Het is half vier in de ochtend. De ochtend van mijn dertigste verjaardag. Ik lig al een tijd wakker. Want mijn gedachten staan niet stil. Ze cirkelen rond om één enkele vraag: "Is dit nu leven?"

Dertig ben ik nu. Dertig jaar oud. En wat heb ik gedaan al die dertig jaar? Gestudeerd. Gewerkt, gewerkt, gewerkt... Hoe gaat het verder? Werk, werk, werk, tot ik op een dag dood neerval? Waarvoor leef ik eigenlijk?

Als ik zo om me heen kijk in mijn leven, bestaat mijn hele leven uit werk. Heerlijk werk, daar niet van. Maar het slokt me op. Lange en onregelmatige diensten. Verder promotie-onderzoek. En waarom? Om nog hoger te kunnen opklimmen in de gelederen? Maar waarvoor? Waarom moet ik altijd maar meer en beter en hoger? Wat win ik daar nu eigenlijk mee? Meer loon, ja. Maar ik krijg mijn loon nu al niet eens op, dus waarvoor zou ik nog meer moeten hebben? Om op m´n vijfenveertigste met pensioen te kunnen gaan soms?

Of gaat het om de status? Laten zien wat ik allemaal wel niet kan? Een nog duurdere auto, duurder appartement, nog meer om over op te scheppen en een ander de ogen mee uit te steken. Wat win ik daarbij? Wat winnen zij daarmee?

Het is net of me ineens de schellen van de ogen gevallen zijn. Is dit werkelijk het leven dat ik wil? Een leven dat zich afspeelt binnen de muren van het Academisch Ziekenhuis? Een leven waarin mijn collega´s het idee van ´vrienden` nog het dichtst benaderen, alhoewel ze tegelijkertijd ook stuk voor stuk mijn concurrenten zijn? Concurrenten op weg naar de top. En om hen af te troeven, slokt het werk je zo op, dat je geen tijd meer overhoudt voor een privéleven. Met vrienden die je zelf kiest, gewoon omdat je ze graag mag. Vrienden bij wie je jezelf kunt zijn, zonder angst voor statusverlies. Vrienden om leuke dingen mee te doen of een hobby mee te delen. Waarom heb ik dat niet? Koren genoeg hier in de stad bijvoorbeeld, om maar wat te noemen. Maar werk gaat altijd voor, dus ik zou maar sporadisch op de repetities kunnen komen, dus dan heeft het ook niet veel zin. Mijn enige ontspanning zijn mijn boeken (maar lezen doe je alleen) en een enkel avondje theater. Ook alleen. En ik ben er weliswaar al lang aan gewend om altijd in mijn eentje wat te drinken in de pauze en na afloop, maar ik kan toch niet ontkennen dat het prettig zou zijn om ook eens iemand te hebben om na te praten over de voorstelling. Om er samen van te genieten.

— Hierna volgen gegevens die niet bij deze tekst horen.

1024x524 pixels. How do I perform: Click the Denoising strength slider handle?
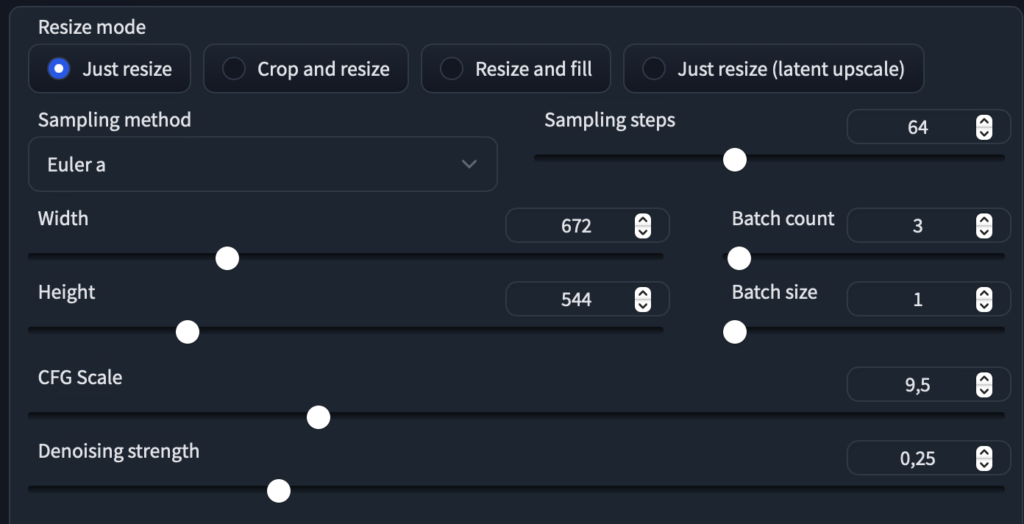(x=279, y=491)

Nu ik daar toch over zit te denken... Eigenlijk ben ik er altijd van uitgegaan dat ik nu - op mijn dertigste - al lang en breed getrouwd zou zijn. Of toch op z´n minst een vaste relatie zou hebben. Die droom bestond gewoon naast die doktersdroom. Maar zijn die twee dan onverenigbaar? Ik heb zo ongeveer mijn leven gegeven aan de medische wetenschap. Maar waar is mijn eigen leven? Heb ik geen tijd gehad voor relaties, of geen zin? Ik ben er gewoon totaal niet mee bezig geweest: sinds die bakvissencrush op Dieter Holm toen ik zestien was kan ik niet één man in mijn leven aanwijzen die ook maar iets meer voor me betekende dan gewoon een vriend. Of nog niet eens: een collega, een studiegenoot, een kennis. Ik hoop toch ooit nog zoiets als de ware liefde te vinden. Trouwen, een paar kinderen... Huisje boompje beestje, ja, maar in mijn achterhoofd is die wens wel altijd aanwezig geweest. Al vanaf dat ik kind was.

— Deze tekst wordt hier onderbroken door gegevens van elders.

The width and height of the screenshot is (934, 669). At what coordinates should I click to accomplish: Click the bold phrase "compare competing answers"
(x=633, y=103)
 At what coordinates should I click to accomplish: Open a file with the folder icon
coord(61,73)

Maar waar ter wereld moet ik zo iemand vinden? Onder mijn collega´s? Niet erg aannemelijk. Behalve het feit dat het merendeel al getrouwd is (ja, waar hebben zij eigenlijk de tijd vandaan gehaald om een echtgenote te vinden? Doe ik iets verkeerd soms?), is er nooit ook maar één geweest die mijn hart sneller deed kloppen. Nog afgezien van de vraag wat voor huwelijk dat zou worden: twee van die altijd drukke artsen bij elkaar.

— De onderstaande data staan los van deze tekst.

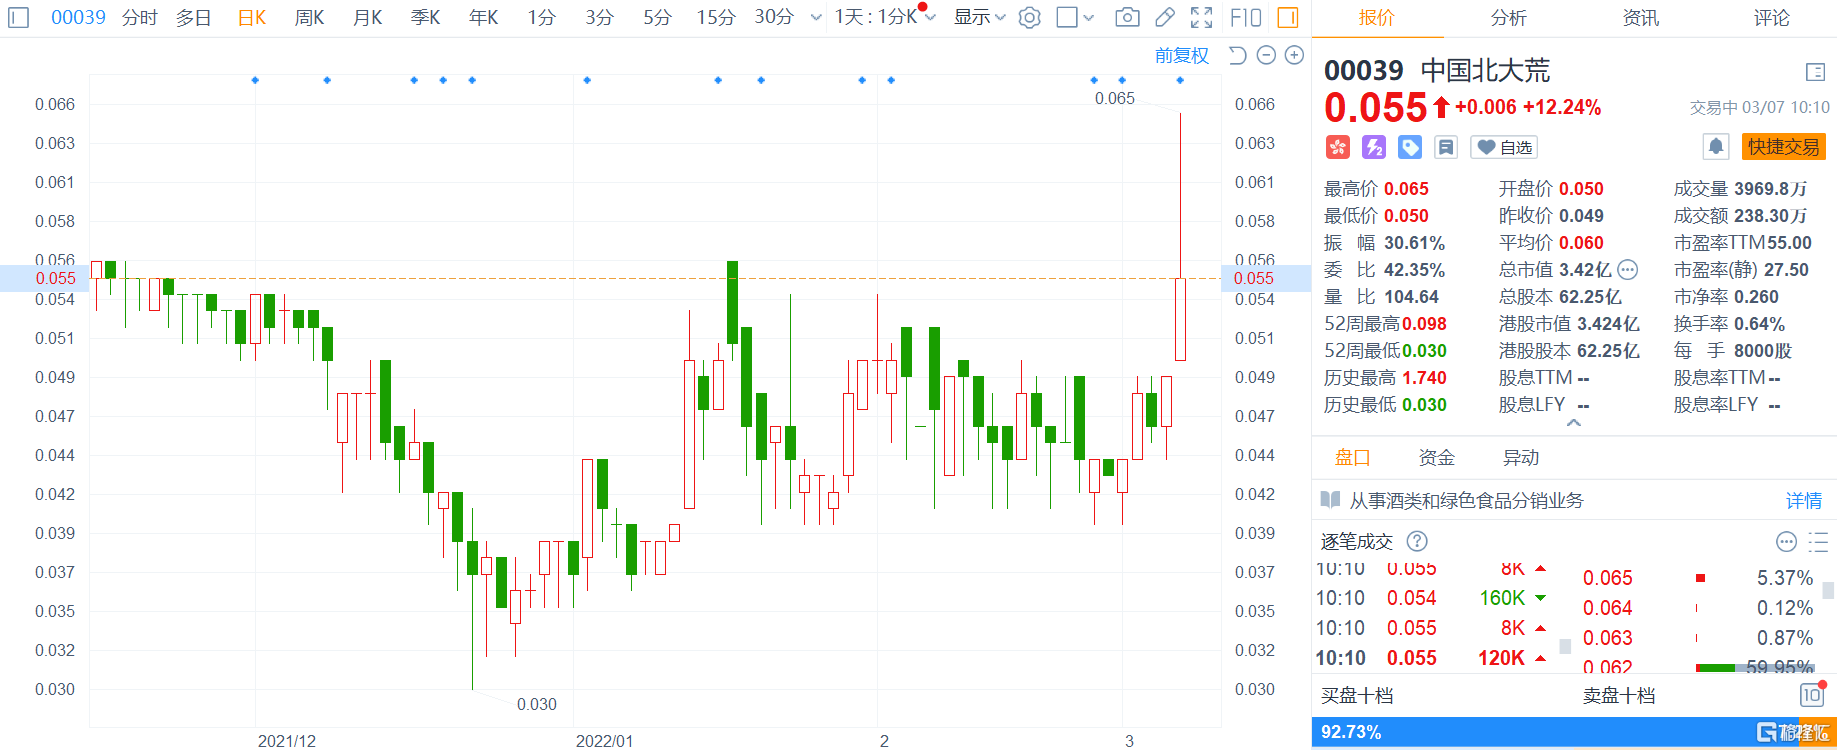Zoom in the chart with plus icon
The image size is (1838, 750).
click(x=1294, y=56)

Een tweede mogelijkheid zijn mijn patiënten. Maar die hebben doorgaans wel wat anders aan hun hoofd als ik ze ontmoet. En ook hier kan ik me niet herinneren ooit zelfs maar de minste aantrekkingskracht tot één van hen gevoeld te hebben.

Wat blijft er dan nog over? Mijn privéleven, ja. Dat nauwelijks bestaat. En dat ik dan nog voornamelijk alleen doorbreng. Dus tenzij ik toevallig een leuke man tegenkom tijdens de mis of bij een theatervoorstelling of op vakantie...

Nu ik dit zo lees, merk ik eigenlijk pas goed hoe eenzaam mijn leven is. Ik heb eigenlijk geen contacten buiten mijn werk. Mijn buren ken ik van gezicht en van naambordje, maar meer dan een groet op de trap wisselen we niet uit. In de kerk ken ik een aantal mensen van gezicht, maar daar ik nauwelijks de mogelijkheid heb deel te nemen aan activiteiten buiten de gewone mis, is daar ook niemand met wie ik echt contact heb. Mijn vriendinnen uit mijn jeugd ben ik door mijn drukke werk - en dat van hen waarschijnlijk, of misschien zijn ze al lang getrouwd, met een paar kinderen? - al jaren geleden uit het oog verloren.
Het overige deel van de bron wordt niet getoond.